En aquel momento escribí un pequeño artículo en Diario 16, quejándome de la destrucción de un monumento y de la incapacidad y falta de sensibilidad por parte de algunos de nuestros gobernantes a la hora de valorar la riqueza histórica y monumental de nuestras ciudades.

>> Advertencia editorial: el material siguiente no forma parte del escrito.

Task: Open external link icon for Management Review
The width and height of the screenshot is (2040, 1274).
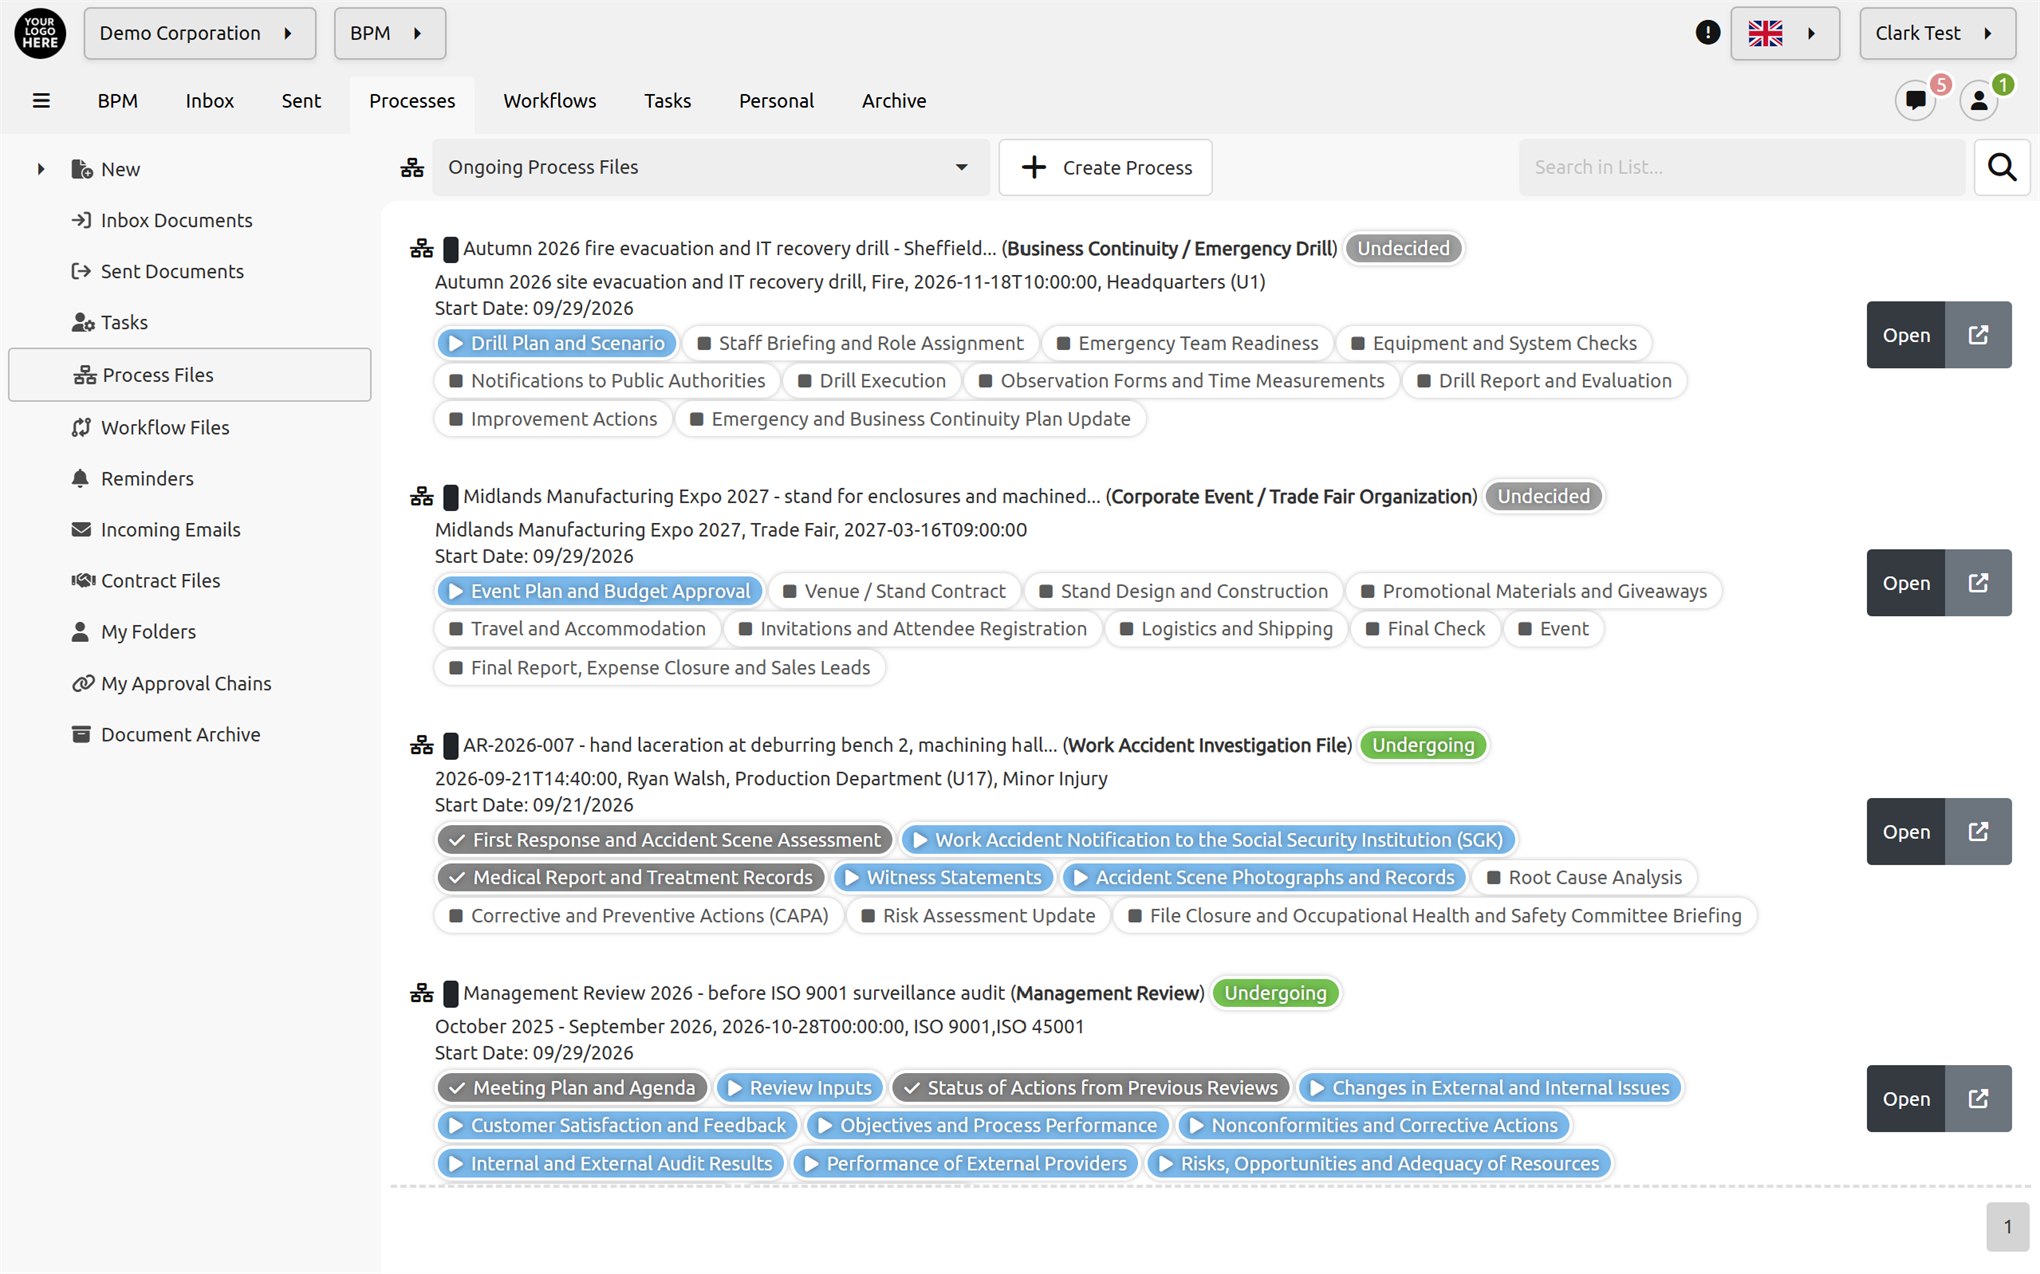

En homenaje a la Pagoda (1965-1970), les dejo aquí aquel artículo:

«Cogí el coche, me fui en dirección a Madrid y comprobé que era cierto; estaban destruyendo una gran obra de Miguel Fisac. Han acabado con “la Pagoda” y me duele porque durante toda mi vida conté con su presencia, y tanto que se convirtió en una especie de amuleto de mi pasión por la arquitectura contemporánea. Ha sido hecha añicos por unos incultos personajes dedicados, en cuerpo y alma, al insustancial propósito de ganar dinero. Peor para ellos. Me pregunto si tendrán recuerdos o si sólo serán trajes de marca bien planchados colgados de cuerpos hechos de hojalata y perfume caro. ¿Se habrán enamorado alguna vez? Yo hace años me enamoré de la arquitectura y busqué referencias para poder tocar el objeto de mi deseo. Recorrí Madrid de cabo a rabo buscando artistas y me encontré con Gutiérrez Soto, con Luis Moya, con Francisco Javier Carvajal, con Rafael Moneo, con Sáez de Oiza y con Miguel Fisac, entre otros muchos arquitectos que quisieron transformar un poblachón manchego en un bello experimento de formas y sentidos. Y cuando necesitaba del pasado, siempre me iba de Madrid, por la carretera de Barcelona, buscando otros viejos amores en una antigua ciudad de estudiantes llamada Alcalá de Henares. Pero mi huida era tranquila y estaba llena de despedidas que iba tocando y recorriendo con la vista. Y entre ellas siempre estuvo la puntiaguda, fantástica y extraña Pagoda. Puede que haya muerto por ser rara o por ser bella; puede que sea el destino de todo aquello que en el fondo, por salirse de las normas, da miedo. A pesar de todo, me resisto a conformarme y sigo sin entender por qué el Grupo Lar ha tomado la estúpida decisión de destruir una obra de arte. Lo siento por él, pero el Madrid de hoy parece haber perdido el placer de lo sensual, y sin prisa, pero sin pausa, corre el peligro de ir convirtiéndose en un anodina y vulgar ciudad de pastiches y remiendos».